EXERCISE DIRECTIONS
Look for the line containing "Click the heart" in the listing below; from there, output every line exactly, the last one included.

GIVEN ENTRIES
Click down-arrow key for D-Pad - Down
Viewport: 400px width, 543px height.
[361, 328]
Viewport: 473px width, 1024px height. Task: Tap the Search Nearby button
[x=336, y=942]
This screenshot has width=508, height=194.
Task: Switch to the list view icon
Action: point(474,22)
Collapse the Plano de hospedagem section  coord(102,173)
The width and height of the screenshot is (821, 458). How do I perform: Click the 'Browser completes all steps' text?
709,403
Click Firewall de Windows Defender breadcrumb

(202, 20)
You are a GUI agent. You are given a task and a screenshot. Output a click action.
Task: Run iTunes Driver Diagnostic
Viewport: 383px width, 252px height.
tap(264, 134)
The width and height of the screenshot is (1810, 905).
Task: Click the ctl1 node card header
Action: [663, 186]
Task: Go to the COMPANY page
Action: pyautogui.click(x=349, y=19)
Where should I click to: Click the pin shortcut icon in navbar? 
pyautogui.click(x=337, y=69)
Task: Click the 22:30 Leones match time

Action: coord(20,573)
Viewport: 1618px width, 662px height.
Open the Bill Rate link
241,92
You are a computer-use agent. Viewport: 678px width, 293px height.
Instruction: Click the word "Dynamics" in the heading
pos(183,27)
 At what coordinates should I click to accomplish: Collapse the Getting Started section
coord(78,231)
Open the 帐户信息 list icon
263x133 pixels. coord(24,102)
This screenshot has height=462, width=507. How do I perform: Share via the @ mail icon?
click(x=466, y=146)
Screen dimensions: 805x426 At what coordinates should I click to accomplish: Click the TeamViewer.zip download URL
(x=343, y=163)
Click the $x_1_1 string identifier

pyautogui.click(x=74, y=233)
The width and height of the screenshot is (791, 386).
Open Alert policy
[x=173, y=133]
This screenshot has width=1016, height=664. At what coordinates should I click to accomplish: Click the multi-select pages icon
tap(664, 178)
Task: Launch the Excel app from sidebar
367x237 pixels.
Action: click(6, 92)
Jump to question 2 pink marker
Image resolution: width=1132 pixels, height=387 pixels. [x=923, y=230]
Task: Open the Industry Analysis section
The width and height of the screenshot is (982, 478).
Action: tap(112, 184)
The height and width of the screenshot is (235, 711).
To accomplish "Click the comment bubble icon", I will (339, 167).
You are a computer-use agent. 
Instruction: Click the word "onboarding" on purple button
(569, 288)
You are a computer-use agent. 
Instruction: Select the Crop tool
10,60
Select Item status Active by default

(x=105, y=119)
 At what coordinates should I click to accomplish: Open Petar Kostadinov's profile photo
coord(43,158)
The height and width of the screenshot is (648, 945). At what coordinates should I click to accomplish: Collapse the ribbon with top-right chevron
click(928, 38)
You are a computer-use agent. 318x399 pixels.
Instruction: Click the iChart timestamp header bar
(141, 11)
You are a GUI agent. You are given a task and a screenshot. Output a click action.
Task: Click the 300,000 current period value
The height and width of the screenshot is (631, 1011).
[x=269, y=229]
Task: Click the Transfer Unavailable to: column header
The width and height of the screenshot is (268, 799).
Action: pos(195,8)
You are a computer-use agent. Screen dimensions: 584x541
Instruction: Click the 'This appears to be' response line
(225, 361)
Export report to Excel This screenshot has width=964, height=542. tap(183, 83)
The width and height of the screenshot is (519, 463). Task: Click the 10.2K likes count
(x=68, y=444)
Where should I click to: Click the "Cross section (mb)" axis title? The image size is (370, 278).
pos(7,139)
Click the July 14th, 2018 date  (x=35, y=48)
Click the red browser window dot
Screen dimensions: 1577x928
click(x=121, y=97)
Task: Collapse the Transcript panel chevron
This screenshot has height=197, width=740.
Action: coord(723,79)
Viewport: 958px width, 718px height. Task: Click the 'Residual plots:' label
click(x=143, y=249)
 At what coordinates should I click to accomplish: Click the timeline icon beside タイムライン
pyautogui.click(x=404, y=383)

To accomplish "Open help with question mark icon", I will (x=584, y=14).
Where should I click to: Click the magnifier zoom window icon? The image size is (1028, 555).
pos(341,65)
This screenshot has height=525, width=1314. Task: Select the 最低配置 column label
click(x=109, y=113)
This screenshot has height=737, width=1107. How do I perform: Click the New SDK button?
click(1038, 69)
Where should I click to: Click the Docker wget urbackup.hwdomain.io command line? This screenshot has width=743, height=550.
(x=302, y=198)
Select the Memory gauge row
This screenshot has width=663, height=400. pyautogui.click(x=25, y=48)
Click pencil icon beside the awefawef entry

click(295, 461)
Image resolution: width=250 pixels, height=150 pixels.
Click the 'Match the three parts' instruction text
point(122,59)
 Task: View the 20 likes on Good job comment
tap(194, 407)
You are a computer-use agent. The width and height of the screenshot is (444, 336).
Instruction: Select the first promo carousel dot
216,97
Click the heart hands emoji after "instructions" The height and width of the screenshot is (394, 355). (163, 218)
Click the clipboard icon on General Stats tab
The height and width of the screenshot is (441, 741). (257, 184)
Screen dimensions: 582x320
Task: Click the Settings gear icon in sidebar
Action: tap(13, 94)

OUTPUT BELOW
Click the heart hands emoji after "instructions" The height and width of the screenshot is (394, 355). (163, 218)
Click the clipboard icon on General Stats tab
The height and width of the screenshot is (441, 741). (257, 184)
Screen dimensions: 582x320
Task: Click the Settings gear icon in sidebar
Action: tap(13, 94)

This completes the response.